### Activity
Note each line in the data holding the string "Closure" and report it.
"""
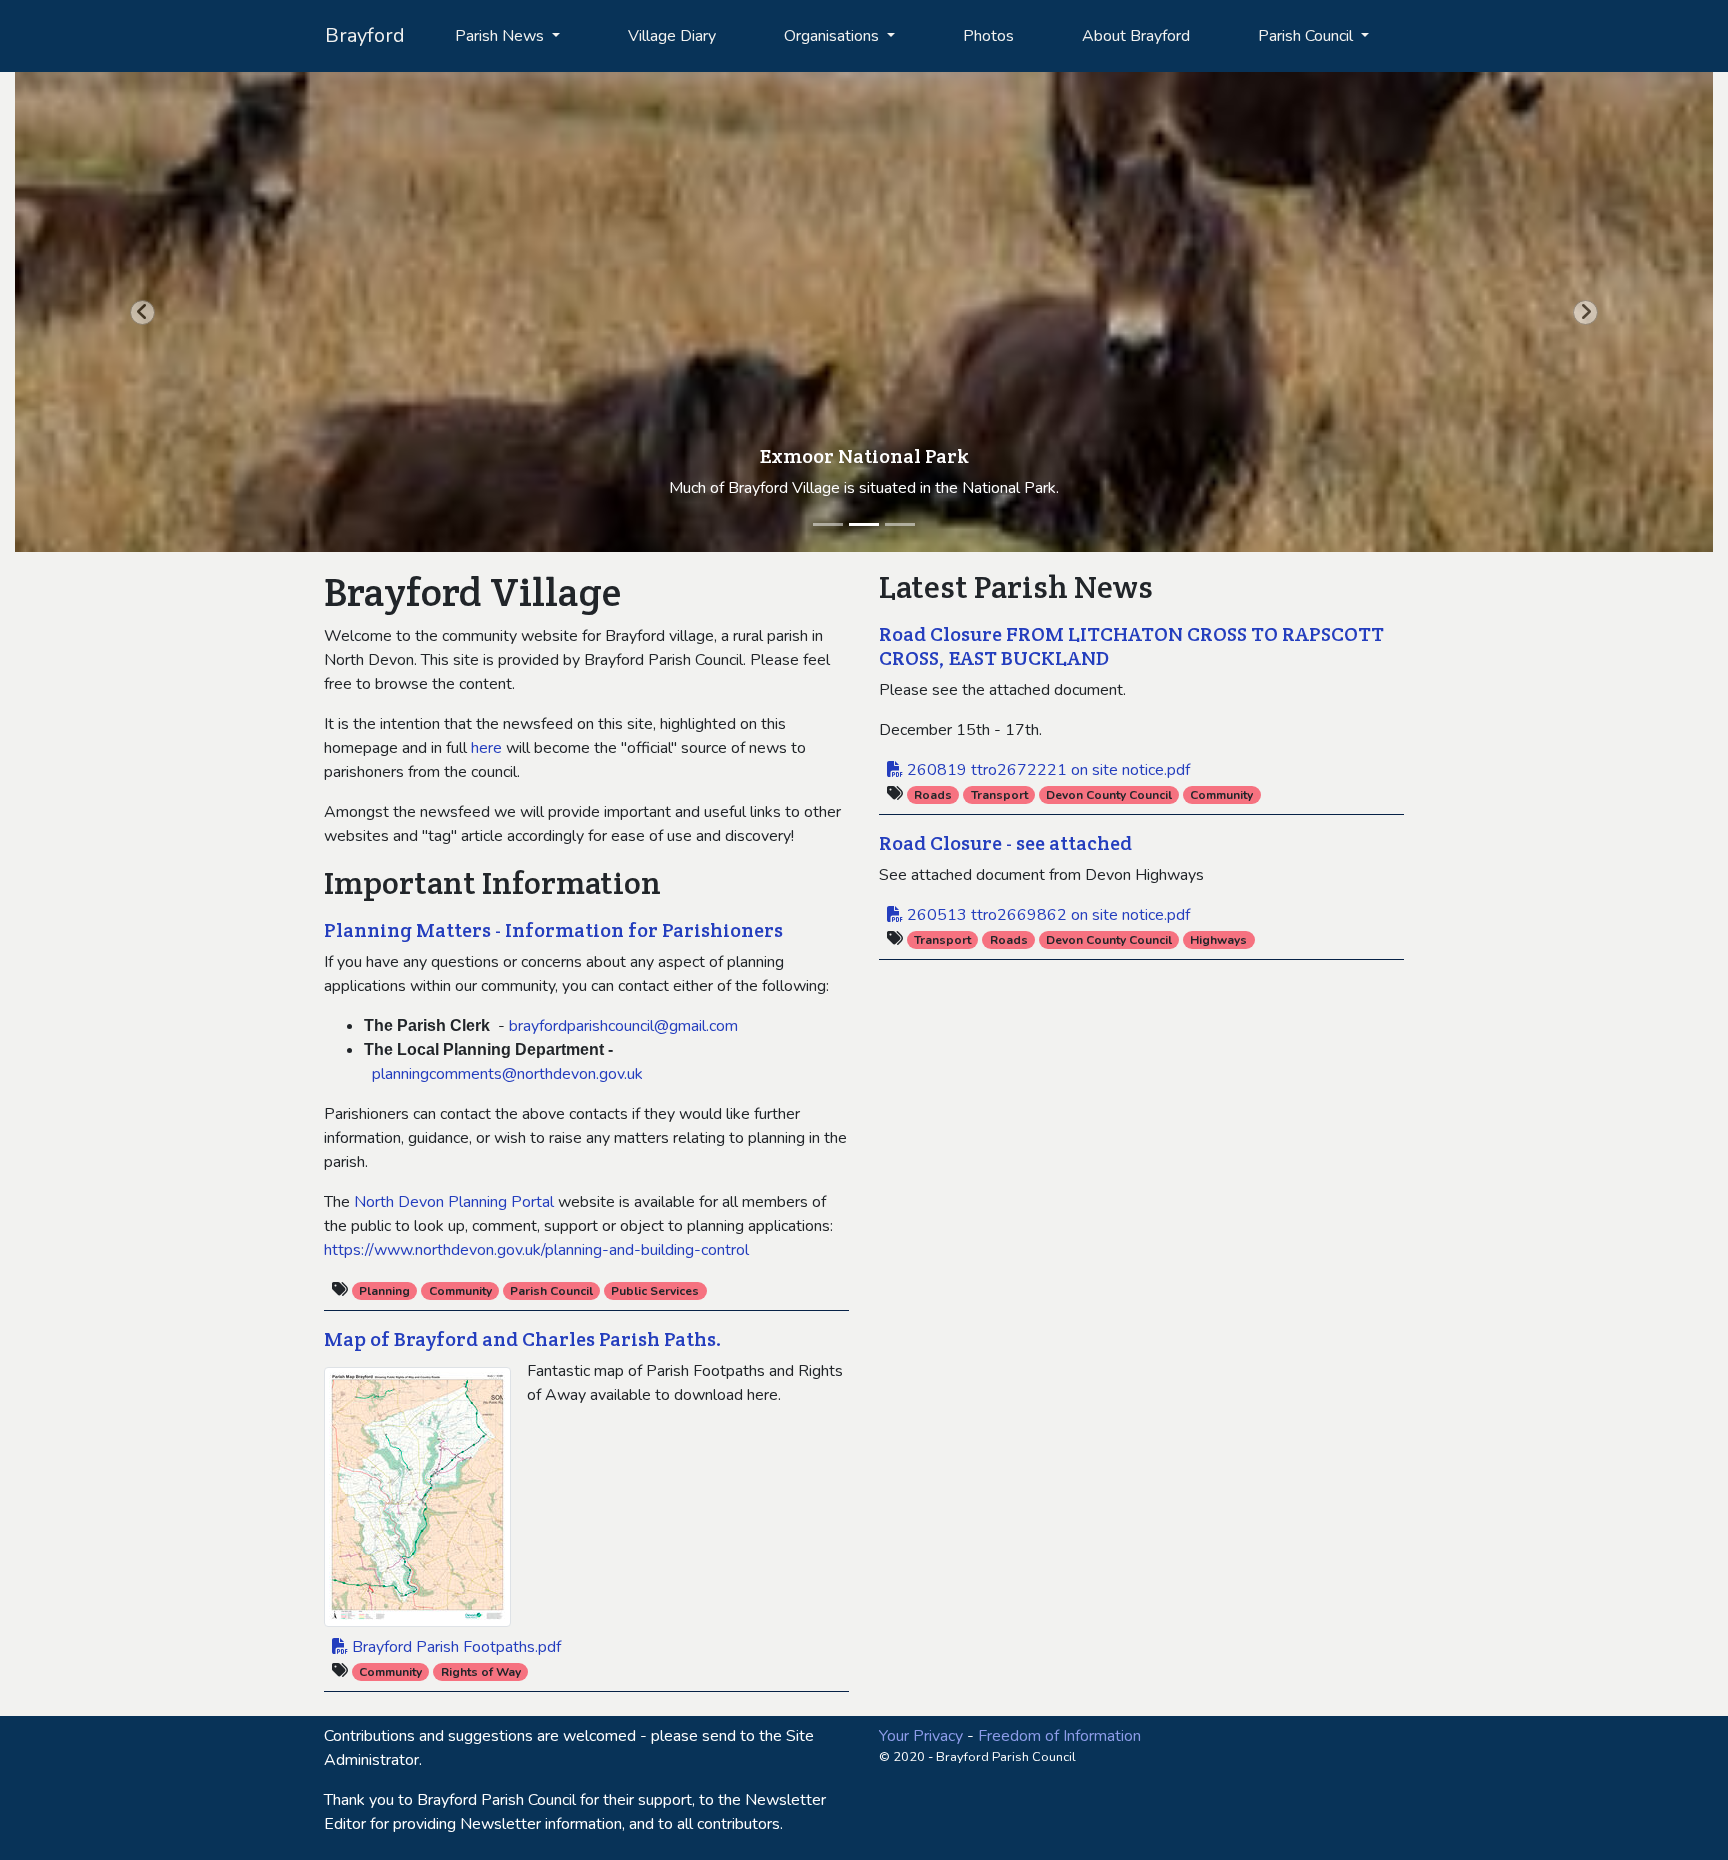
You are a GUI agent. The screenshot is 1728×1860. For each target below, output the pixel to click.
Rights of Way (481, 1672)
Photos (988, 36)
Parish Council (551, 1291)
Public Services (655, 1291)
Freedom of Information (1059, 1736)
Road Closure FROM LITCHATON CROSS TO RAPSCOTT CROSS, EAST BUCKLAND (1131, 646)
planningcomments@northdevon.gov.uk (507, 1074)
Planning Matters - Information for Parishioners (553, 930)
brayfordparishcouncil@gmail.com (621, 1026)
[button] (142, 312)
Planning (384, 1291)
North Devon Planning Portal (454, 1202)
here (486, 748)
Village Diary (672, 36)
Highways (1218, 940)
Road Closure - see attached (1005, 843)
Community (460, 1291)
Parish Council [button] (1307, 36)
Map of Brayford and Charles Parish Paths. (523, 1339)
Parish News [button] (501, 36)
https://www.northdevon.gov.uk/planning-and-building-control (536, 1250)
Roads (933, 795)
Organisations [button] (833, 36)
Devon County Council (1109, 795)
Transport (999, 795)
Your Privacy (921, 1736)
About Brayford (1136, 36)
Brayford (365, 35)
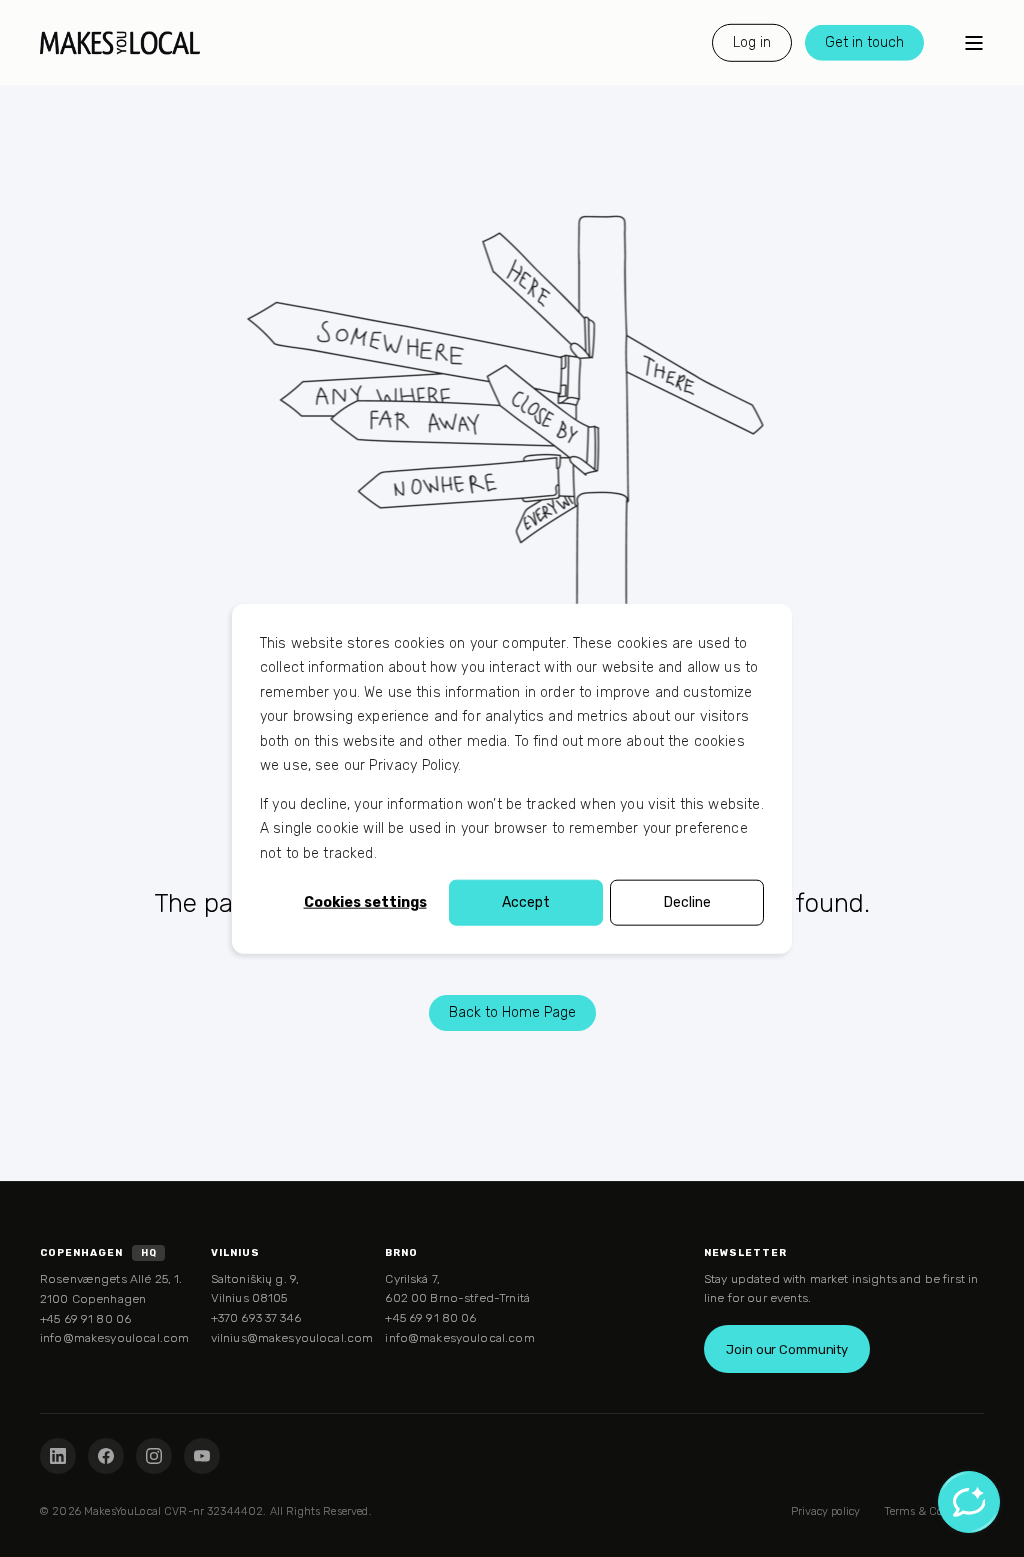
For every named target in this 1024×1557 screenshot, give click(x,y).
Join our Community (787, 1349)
"""
### Reply to the task
Road Closure FROM LITCHATON CROSS TO RAPSCOTT CROSS, EAST BUCKLAND (1131, 646)
Road Closure - see attached (1005, 843)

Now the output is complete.